The little yellow shotgun is No. 2215.
No. 2217 is almost identical, except for the porch having siding.
The last of the group is No. 2219.  All of these were occupied as of February, 2014.

Moving on to the 2300 block, this little store was at 2328 Pearl. Now it is a dull brown paint and unused.
Located across the street from 2328, this pink unit at 2410 may have also been a store. As I recall, it has been empty for years but is in reasonable condition. It is interesting to consider that there were once enough residents to support two neighborhood groceries.
 No. 2414 is a cottage, occupied in 2003.
No. 2416 had a home-made brick half facade.
No. 2418 was in poor condition in 2003, and is gone now.
No. 2420 was a duplex. I think it is also gone now.
Up on the east side was no. 2421, in poor condition in 2003, and demolished soon after.
The next house on the east side, 2423, was also in poor condition in 2003.  It, too, is gone.
Back on the west side, no. 2424 was painted and sound.
No. 2426 was a cheerful little place with a couch out front.
No. 2428 was another blue house (at least in 2003). Notice that in the 1993 photograph above, it was pink.
The house at 2430 was the last on the west side of the tracks. Further south (to the left in the photograph), the land drops off steeply. Possibly years ago there were more houses on stilts, but I do not remember them.
These were my basketball buddies from 2002. I wonder where they live now?
This yellow house at 2504 is unusual in that it is made of cinder-block. It is empty now.
No. 2508 was on the west side and was condemned as of 2003.
Across the street on the east side was No. 2509, one of many cottages formerly on the hillside.
Just a bit south, no. 2521 soldiers on, usually in rather rough shape. Several other houses nearby have been demolished, ones that I did not photograph.
No. 2529 and a matching unit next are still occupied.
This is no. 2531, almost identical to the former.
This is no. 3513 up on a hill. In 2006, when I took the photograph, it had just been repainted and fixed..
The small cottage at no. 3607 is the last house on this Pearl Street tour.

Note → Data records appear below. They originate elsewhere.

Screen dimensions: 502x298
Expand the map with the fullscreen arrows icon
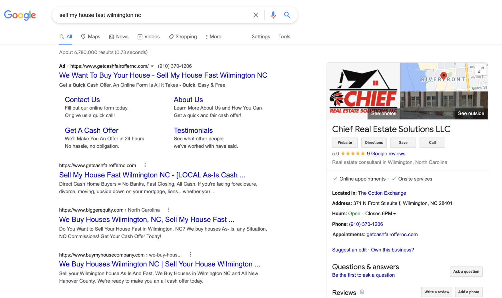click(480, 70)
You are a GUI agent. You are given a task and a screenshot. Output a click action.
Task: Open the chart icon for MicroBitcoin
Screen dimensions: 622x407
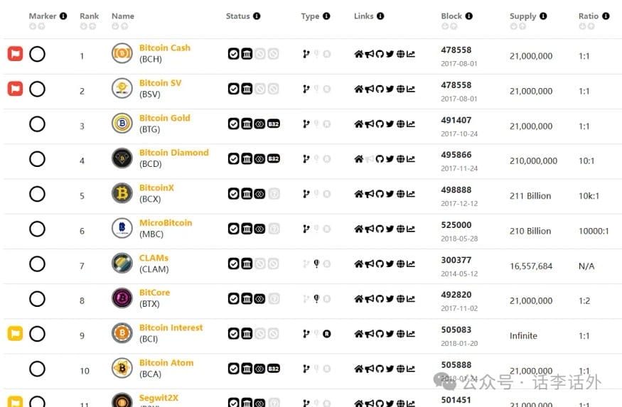click(x=411, y=229)
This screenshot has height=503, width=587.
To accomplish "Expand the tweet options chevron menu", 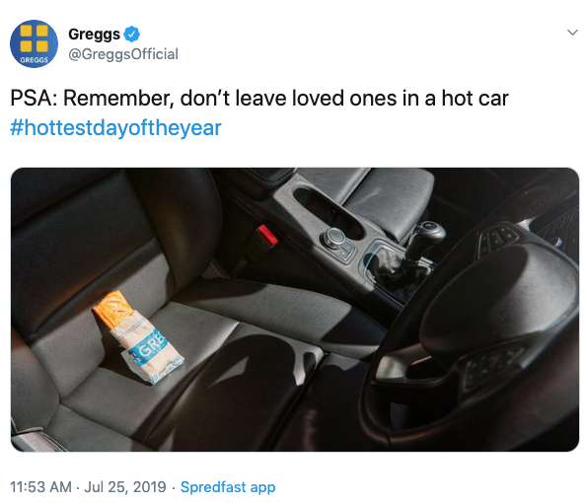I will (x=572, y=33).

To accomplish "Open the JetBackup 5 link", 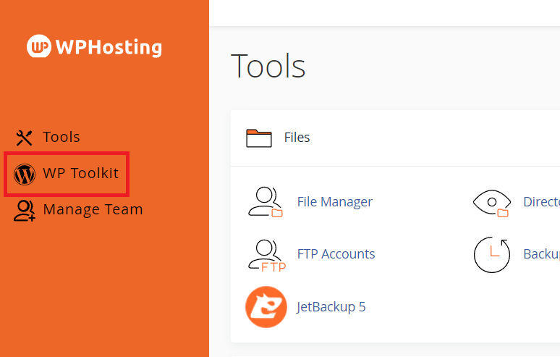I will tap(331, 307).
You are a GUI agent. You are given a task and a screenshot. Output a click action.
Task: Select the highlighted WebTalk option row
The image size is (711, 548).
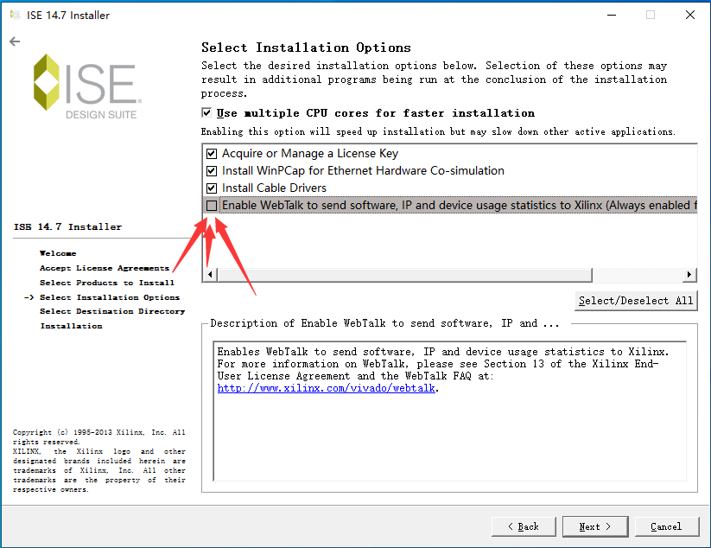[x=389, y=205]
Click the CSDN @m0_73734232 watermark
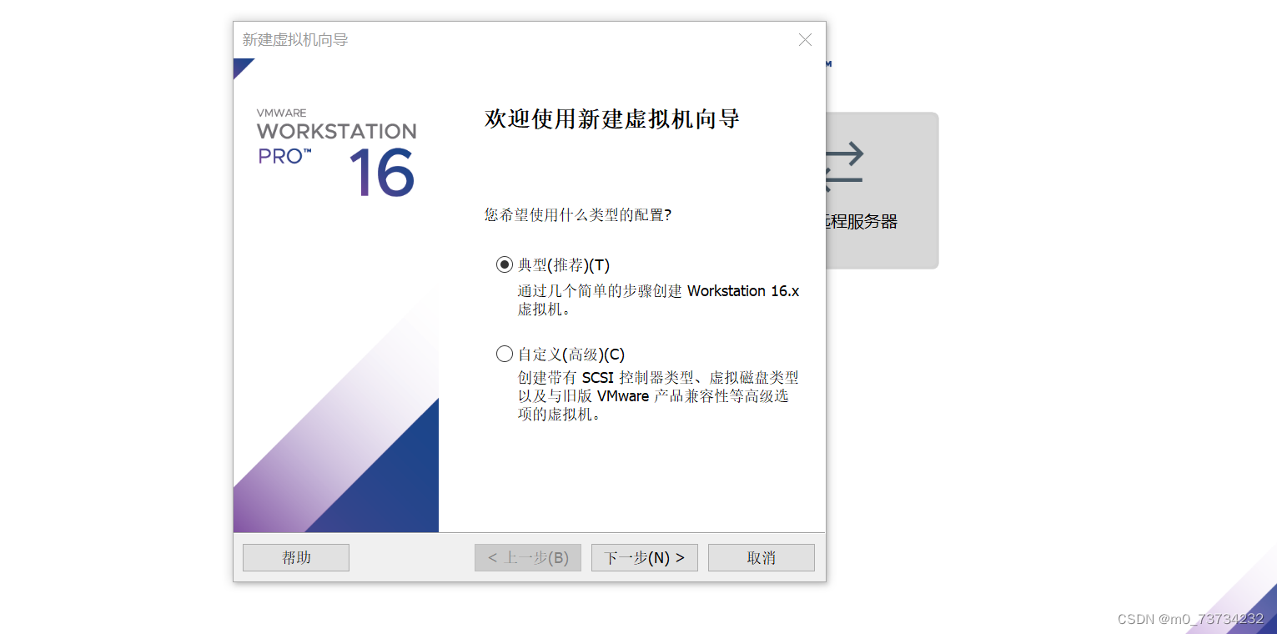This screenshot has height=634, width=1277. [x=1189, y=619]
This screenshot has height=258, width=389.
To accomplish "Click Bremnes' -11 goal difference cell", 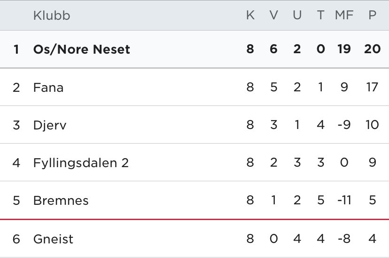I will click(x=344, y=200).
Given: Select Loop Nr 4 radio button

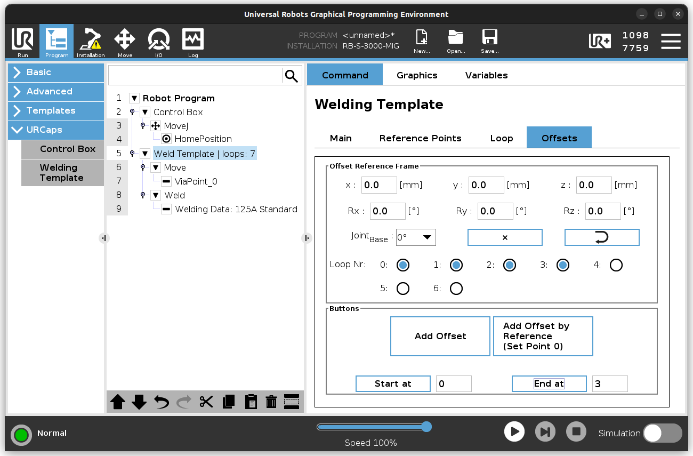Looking at the screenshot, I should 616,265.
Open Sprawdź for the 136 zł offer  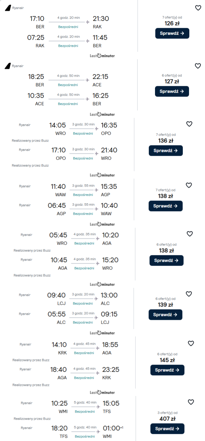(166, 151)

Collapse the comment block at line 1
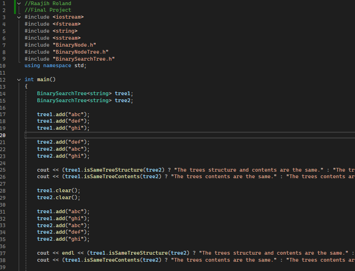(x=19, y=4)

So many of the houses have been demolished, it is hard to tell exactly where they once stood. The lots are covered with grass or brush. To think, once this was a vibrant mixed neighborhood with hundreds of residents, but is rapidly depopulating. This is the fate of so many small American towns.

I took most 1980s and 1990s frames on Kodachrome 25 film with a Leica M3 camera and the 50 mm ƒ/2.8 Elmar lens (the post WWII version with lanthanum glass). The 2014 images are digital files from a Fujifilm X-E1 digital camera.